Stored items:
* * * * *

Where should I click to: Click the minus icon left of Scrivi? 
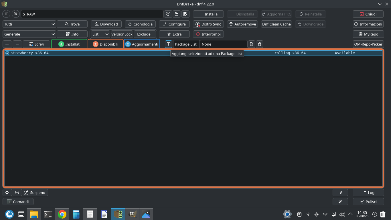pyautogui.click(x=17, y=44)
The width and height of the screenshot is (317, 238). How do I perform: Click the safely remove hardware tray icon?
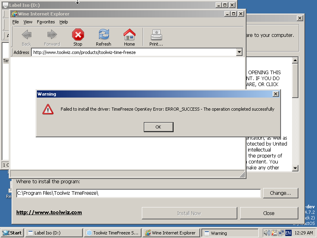pos(274,233)
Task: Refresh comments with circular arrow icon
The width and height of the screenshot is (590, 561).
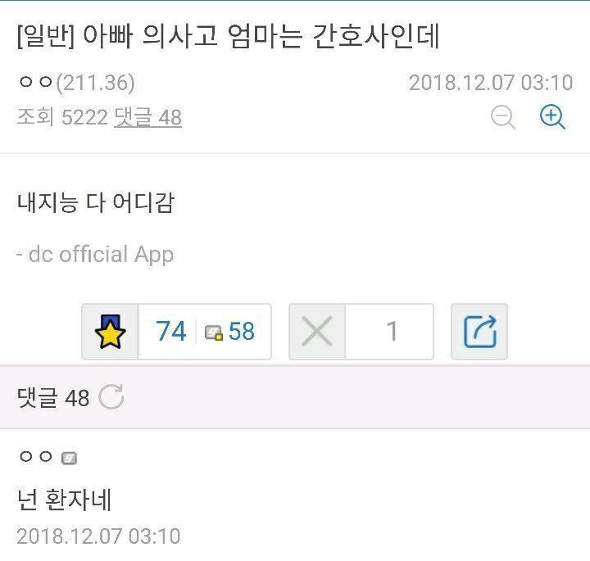Action: point(111,397)
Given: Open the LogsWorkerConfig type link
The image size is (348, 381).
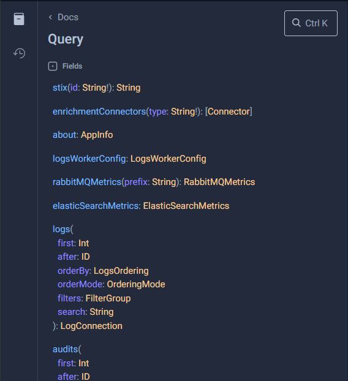Looking at the screenshot, I should pyautogui.click(x=168, y=159).
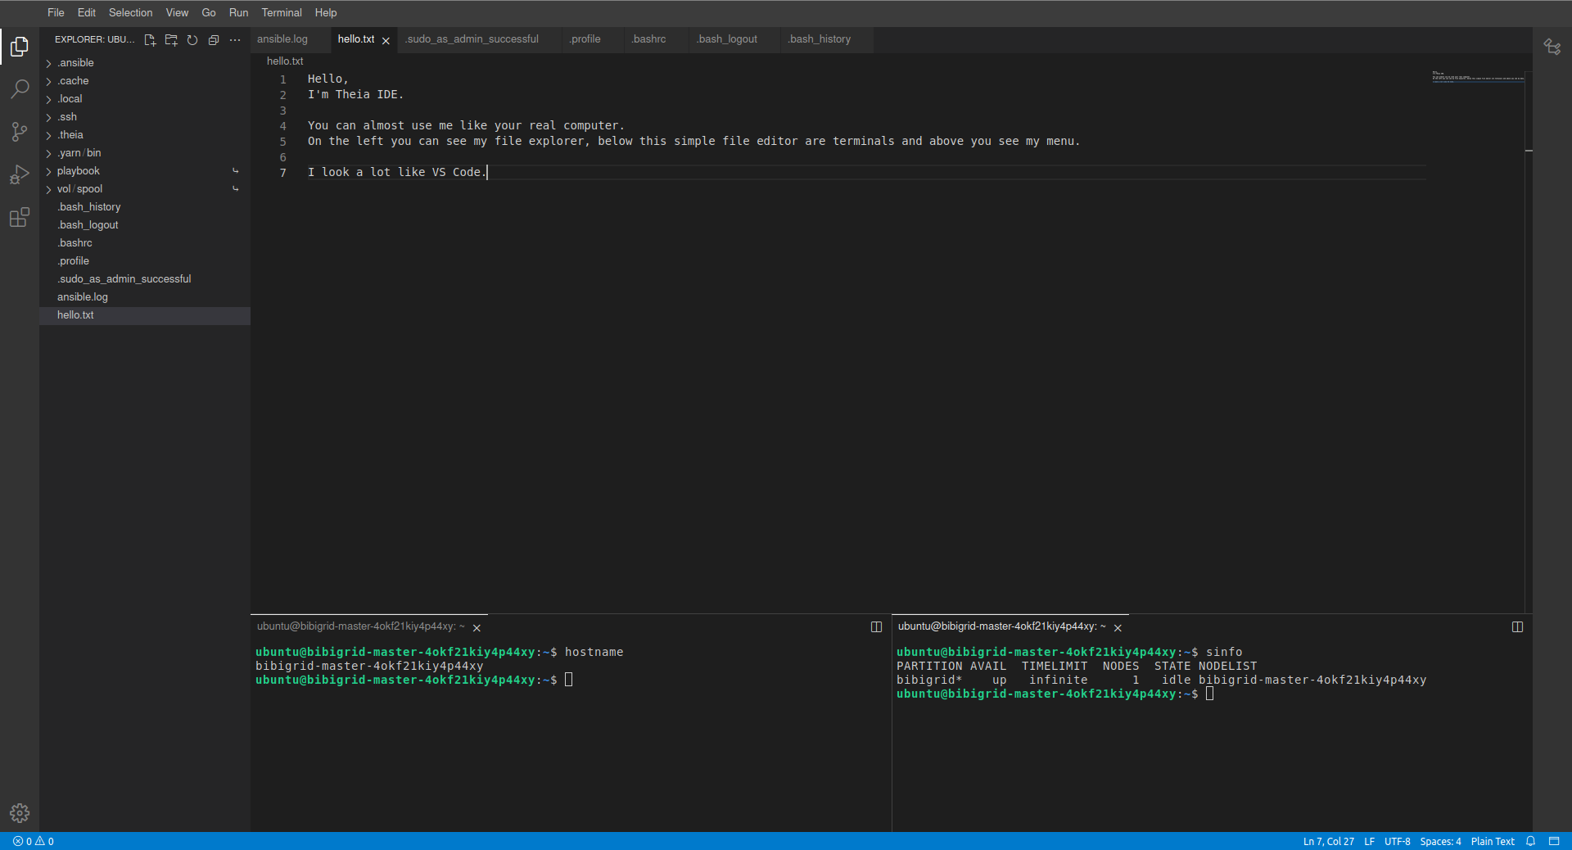The image size is (1572, 850).
Task: Expand the .ansible folder
Action: point(75,63)
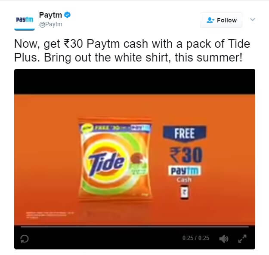Replay the video with the replay icon

click(x=25, y=239)
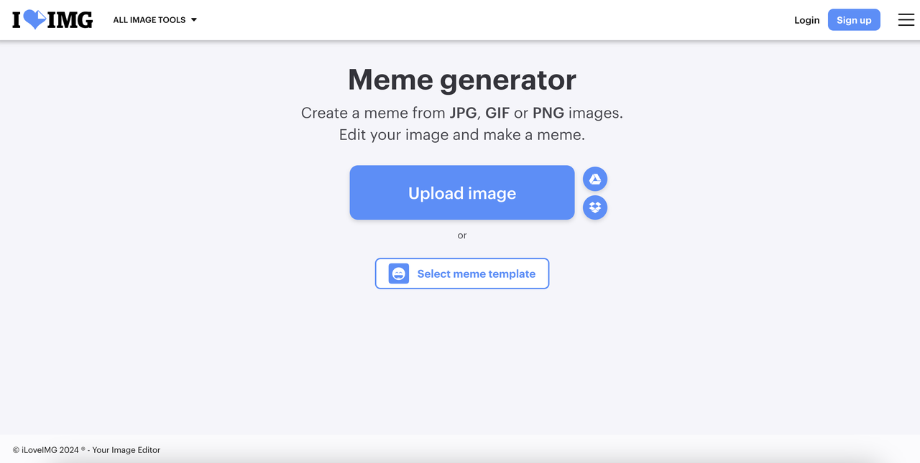Image resolution: width=920 pixels, height=463 pixels.
Task: Open the ALL IMAGE TOOLS menu
Action: point(150,20)
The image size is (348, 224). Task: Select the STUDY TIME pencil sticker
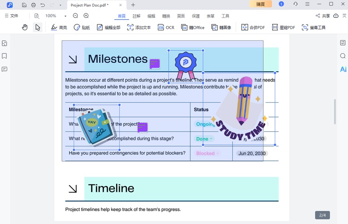[239, 110]
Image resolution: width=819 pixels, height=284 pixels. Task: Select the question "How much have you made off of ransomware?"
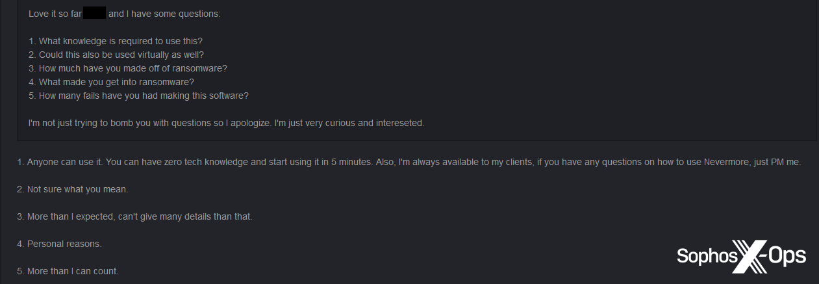pos(128,68)
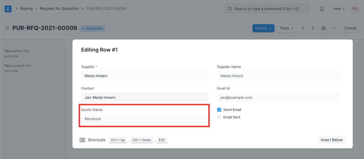Go to previous document arrow
The height and width of the screenshot is (159, 364).
303,28

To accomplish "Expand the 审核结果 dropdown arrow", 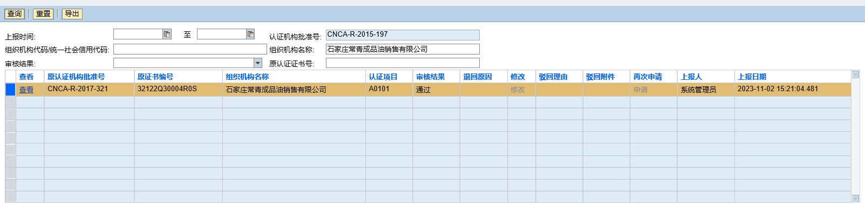I will [x=257, y=63].
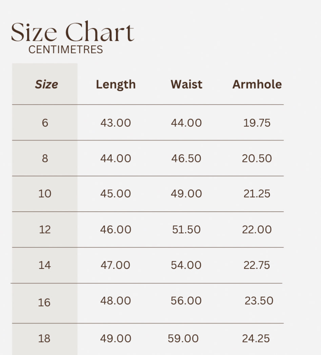
Task: Click the 24.25 armhole value
Action: [256, 339]
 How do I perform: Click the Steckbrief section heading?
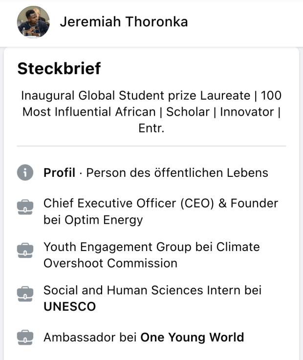tap(59, 69)
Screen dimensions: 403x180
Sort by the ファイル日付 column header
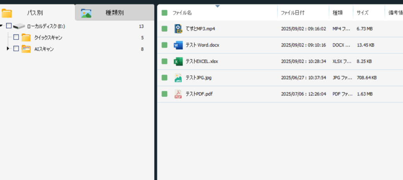pyautogui.click(x=292, y=13)
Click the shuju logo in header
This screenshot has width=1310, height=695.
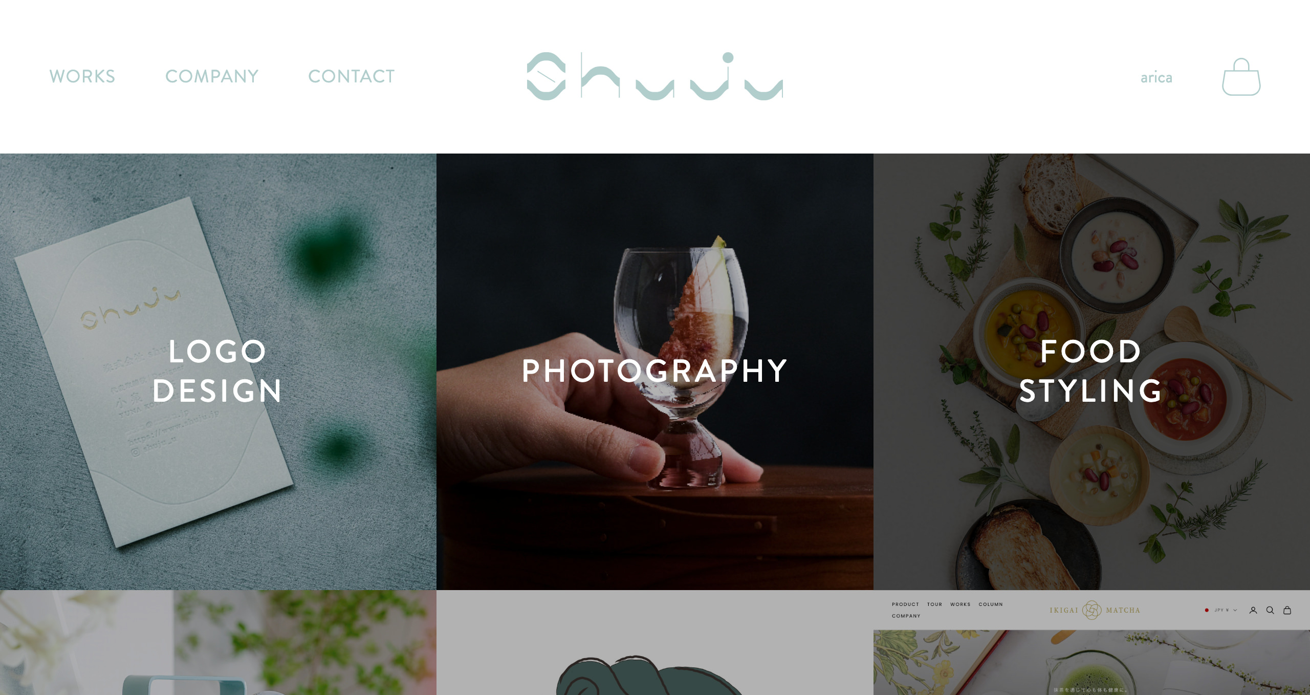(x=655, y=76)
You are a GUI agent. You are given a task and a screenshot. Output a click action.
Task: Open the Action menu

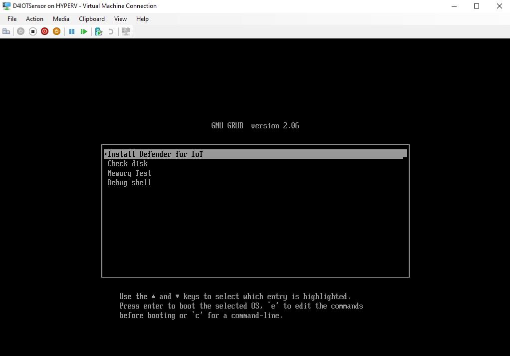click(x=35, y=19)
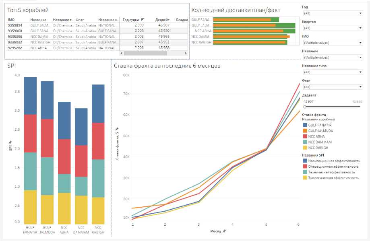Click the table scrollbar right arrow

(x=186, y=53)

* * * * *

PROMPT:
Return the lines exactly as they stand, from the start of the entries through the line holding "Given: Open the LogsWorkerConfig type link"; omit the pictures.

SOLUTION FOR THIS PROBLEM:
Where should I click to: Click the minus icon left of Scrivi? 
pyautogui.click(x=17, y=44)
The width and height of the screenshot is (317, 238). How do I perform: Click the safely remove hardware tray icon?
pos(274,233)
Task: Refresh comments with circular arrow icon
The width and height of the screenshot is (590, 561).
Action: point(111,397)
Given: Open the LogsWorkerConfig type link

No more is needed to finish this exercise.